Jul 12th, 2007
The Table, The Unidesk, and the Bony Ass
I have Attention Deficit Disorder and a bony ass. So do many of my students.
I was oblivious to the discomfort of my students at their student desks for many years. Most of my graduate classes involved comfortable seminar rooms. When I took an inservice course in an actual classroom a few years into my career, I realized how terribly uncomfortable student desks really were. Within a half hour, I was feeling claustrophobic and could not, for the life of me, position myself comfortably. At that moment, I felt empathy for every child that had earlier annoyed me with his or her persistent squirming. My school has two types of student furniture. There is a two-piece, which consists of a small table and a separate chair, and what I refer to as the “uni-desk,” a one piece contraption that neatly confines chair, writing surface and student in one area. A variation even offers a book rack below the chair. The two piece offers some variation of position and flexibility, unless there are a great many in perfectly straight rows in a too-crowded classroom. The student can pivot either way, and given a large enough room and a liberal teacher, a student may even be able to stretch his or her legs out, or even cross them if so desired. The one piece is the worst form of desk possible. It allows for now backward, forward or right side motion. Most are only slightly curved and allow no variation for the size, shape or weight variations among students.
With that in mind, several years ago when our school library underwent massive renovation, I pounced on the opportunity to corral the makings of my dream classroom, 10 tables and wooden chairs to go around them. I cleared it with the powers that be who were, at the time, interested in design innovation, particularly since it didn’t involve any money.

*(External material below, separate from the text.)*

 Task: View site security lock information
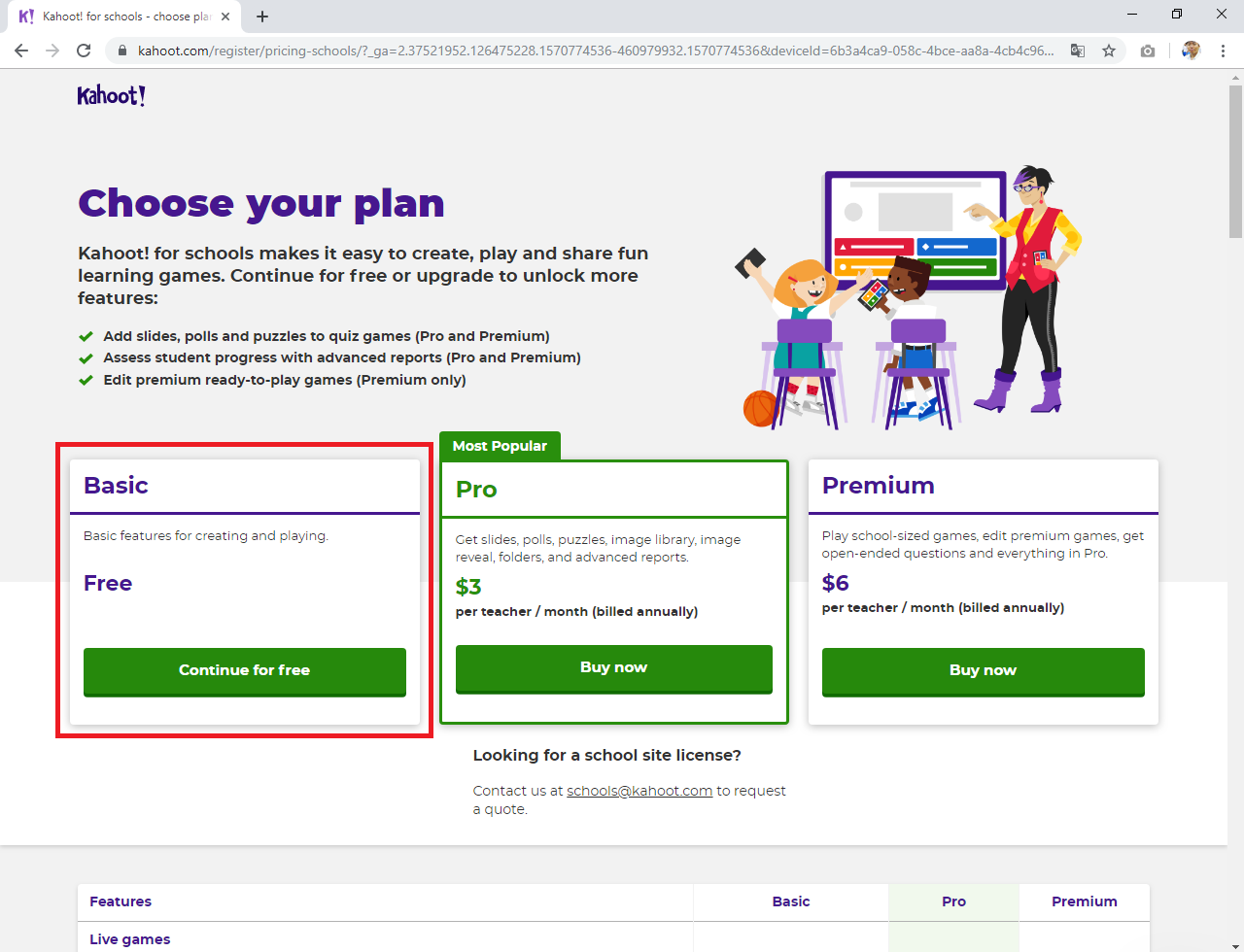pos(121,51)
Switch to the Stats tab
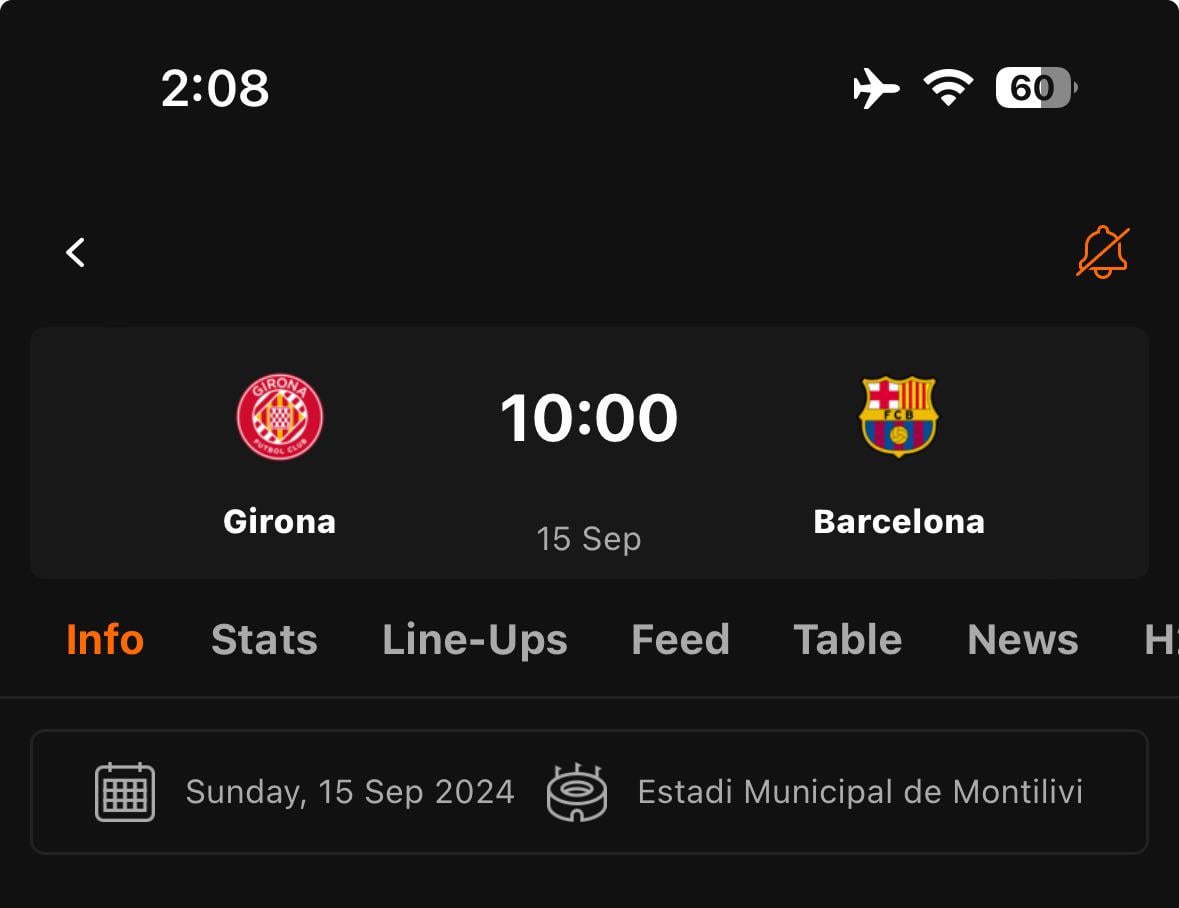Screen dimensions: 1179x908 click(264, 640)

After the shock of seeing tables instead of neatly arranged unidesks in my room, the students’ reaction was immediately positive. They had full range of motion, and the full size, high backed library chairs even had what I refer to as an appreciable “butt wedge” for added comfort. Moreover, they could communicate with one another and work together in my class with unprecedented ease.
From my perspective, I could now flit about the room with relative ease, no longer having to squeeze between desks, or work my way to the end of the row to get from one side of the room to another. For the past two years, I’ve even left my vaunted position in the front of the room and began placing my “teachin’ table” in the center of the room, thus teaching “in the round.”
Admittedly, there are disadvantages to a room full of tables, but many of them can be easily overcome. What makes many other teachers most uncomfortable about the arrangement is that it facilitates communication among students. It’s much easier to communicate with someone next to you if you don’t have to turn around or lean uncomfortably outside your designated space. This can be a problem in an especially talkative classroom. This problem can be easily solved with basic classroom management. Proximity, now made easier with better flow of motion, heads off unwelcome conversation. For a particularly talkative classroom, desk re-arrangement can head off persistent conversational clusters. Another problem is “security” from roving eyes during tests and quizzes. My solution to that problem is an empty three ring binder placed strategically in front of the writing area, or for more important assessment endeavors, sheets of slotted plywood crossed to make privacy carrels.
The tables created a unique and flowing atmosphere in my room that I’d never felt before. I loved the feng shui of the circles, the harmonious balance of the tables and my central spot at the heart of the classroom. I love the sight students engaged comfortably in learning. A long legged track star reads with his legs stretched and feet positioned comfortably on the table top. A group of three students making a poster clusters their seats together at the end of the table to admire their masterpiece after each having completed a corner of it.
But alas, pedagogical and ergonomic revolution has succumbed to reaction. My supervisor informed me that too many teachers were “uncomfortable” teaching with the tables, and that since I was only in my room for 5 of 8 instructional periods, the tables will be replaced, probably by unidesks, in the fall. I would challenge my colleagues, fat and bony assed alike, to sit in a uni-desk for 84 minutes, four periods a day, and perhaps they’d rethink their level of comfort.
In what other real life, or even learning situation for that matter, do we subject adults to uni-desks? Many people read and write in librarys, but do we see uni-desks there? Where do corporate executives, and increasingly teachers do their learning? In uni-desks? NO! In board rooms or conference rooms equipped with… you guessed it… tables.